Die Cybersecurity-Firma Fireeye erklärt in einem neuen Blog-Post, dass der Angriff eine Lücke im Update-System des Netzwerküberwachungsprodukts Orion von Solarwinds ausnutzte. So konnten die Hacker das Netzwerk gezielt infiltrieren und ein Backdoor namens "SUNBURST" installieren. Es folgten Bewegungen und Diebstahl von Daten.

Die U.S. Cybersecurity and Infrastructure Security Agency hat eine Warnung herausgegeben. Diese besagt, dass die in Solarwinds' Orion entdeckte Schwachstelle inakzeptable Risiken birgt. Die Agency fordert die Bundesbehörden dazu auf, ihre Netzwerke zu untersuchen und das kompromittierte Produkt sofort davon zu trennen oder abzuschalten.

Laut Fireeye wurden Unternehmen, die Solarwinds' Orion einsetzen, bereits im Frühjahr 2020 infiziert. Die Firma sagt, dass solche Angriffe "akribische Planung und manuelle Interaktion erfordern". Solarwinds gibt auf seiner Website an, mehr als 300'000 Kundinnen und Kunden zu haben, darunter Regierungsbehörden, Armeen und Fortune-500-Unternehmen. Das Unternehmen listet unter anderem grosse Schweizer Unternehmen wie Credit Suisse, Nestlé und Swisscom.
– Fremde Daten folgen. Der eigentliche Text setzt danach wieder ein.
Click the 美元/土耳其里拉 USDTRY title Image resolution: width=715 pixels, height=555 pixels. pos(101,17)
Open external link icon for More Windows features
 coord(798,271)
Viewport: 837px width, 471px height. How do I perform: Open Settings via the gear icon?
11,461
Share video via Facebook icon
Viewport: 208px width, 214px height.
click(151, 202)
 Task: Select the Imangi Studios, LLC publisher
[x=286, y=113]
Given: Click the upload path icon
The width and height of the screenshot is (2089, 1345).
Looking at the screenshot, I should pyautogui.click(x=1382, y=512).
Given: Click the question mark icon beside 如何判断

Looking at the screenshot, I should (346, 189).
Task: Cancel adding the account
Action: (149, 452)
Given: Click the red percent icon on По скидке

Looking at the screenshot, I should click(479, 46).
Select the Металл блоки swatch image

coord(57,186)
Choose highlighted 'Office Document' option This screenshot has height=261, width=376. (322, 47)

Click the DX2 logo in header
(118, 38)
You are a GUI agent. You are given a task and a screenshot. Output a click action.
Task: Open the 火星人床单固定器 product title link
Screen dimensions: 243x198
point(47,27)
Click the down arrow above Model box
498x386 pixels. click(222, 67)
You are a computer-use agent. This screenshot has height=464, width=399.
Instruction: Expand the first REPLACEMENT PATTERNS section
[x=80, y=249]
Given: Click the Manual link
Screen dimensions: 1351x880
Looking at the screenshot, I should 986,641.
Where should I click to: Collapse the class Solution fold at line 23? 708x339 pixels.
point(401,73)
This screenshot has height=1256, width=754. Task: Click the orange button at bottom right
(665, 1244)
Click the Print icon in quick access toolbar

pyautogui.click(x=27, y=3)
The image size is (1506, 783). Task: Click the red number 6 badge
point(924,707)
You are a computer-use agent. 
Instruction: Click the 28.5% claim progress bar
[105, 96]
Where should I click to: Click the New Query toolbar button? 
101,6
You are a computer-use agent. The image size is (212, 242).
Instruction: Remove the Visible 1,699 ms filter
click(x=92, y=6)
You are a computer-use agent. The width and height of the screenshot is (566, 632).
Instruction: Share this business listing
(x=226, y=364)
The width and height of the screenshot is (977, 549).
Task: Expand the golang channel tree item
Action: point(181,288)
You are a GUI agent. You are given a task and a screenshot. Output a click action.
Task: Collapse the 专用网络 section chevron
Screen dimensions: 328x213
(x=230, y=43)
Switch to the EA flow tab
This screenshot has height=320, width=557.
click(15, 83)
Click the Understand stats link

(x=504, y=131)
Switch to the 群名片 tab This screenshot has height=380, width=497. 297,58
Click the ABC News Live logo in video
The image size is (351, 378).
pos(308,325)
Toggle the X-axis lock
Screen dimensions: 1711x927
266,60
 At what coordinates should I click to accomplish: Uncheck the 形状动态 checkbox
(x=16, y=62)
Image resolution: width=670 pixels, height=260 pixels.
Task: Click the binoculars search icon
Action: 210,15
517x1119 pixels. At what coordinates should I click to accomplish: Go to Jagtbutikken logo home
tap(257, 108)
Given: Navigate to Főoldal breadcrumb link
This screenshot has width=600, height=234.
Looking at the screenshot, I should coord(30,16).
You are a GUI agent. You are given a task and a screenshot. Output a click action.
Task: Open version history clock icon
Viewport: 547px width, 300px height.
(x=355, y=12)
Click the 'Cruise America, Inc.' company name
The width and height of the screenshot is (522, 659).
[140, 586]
Ursprüngliche Meldung vom 10.12.2020: Hacker erbeuten Hacking-Tools von Fireeye

Das Image von Fireeye wurde schwer beschädigt: Als eine der führenden Cybersicherheitsfirmen ist das Unternehmen selbst Opfer eines Cyberangriffs geworden. Die Angreifer erbeuteten in der grossangelegten Aktion Hacking-Tools des "Red Team", mit denen der Schutz seiner Kunden getestet wurde. In einem Blogbeitrag beschreibt Kevin Mandia, CEO der kalifornischen Firma, den Angriff als "höchst raffiniert". Das Unternehmen vermute, dass der Angriff von einer staatlich unterstützten Gruppe unter Verwendung neuer, Fireeye und seinen Partnern (einschliesslich des FBI und Microsoft) unbekannter Techniken verübt wurde. Laut Reuters sind die Hauptverdächtigen eine Gruppe russischer Hacker.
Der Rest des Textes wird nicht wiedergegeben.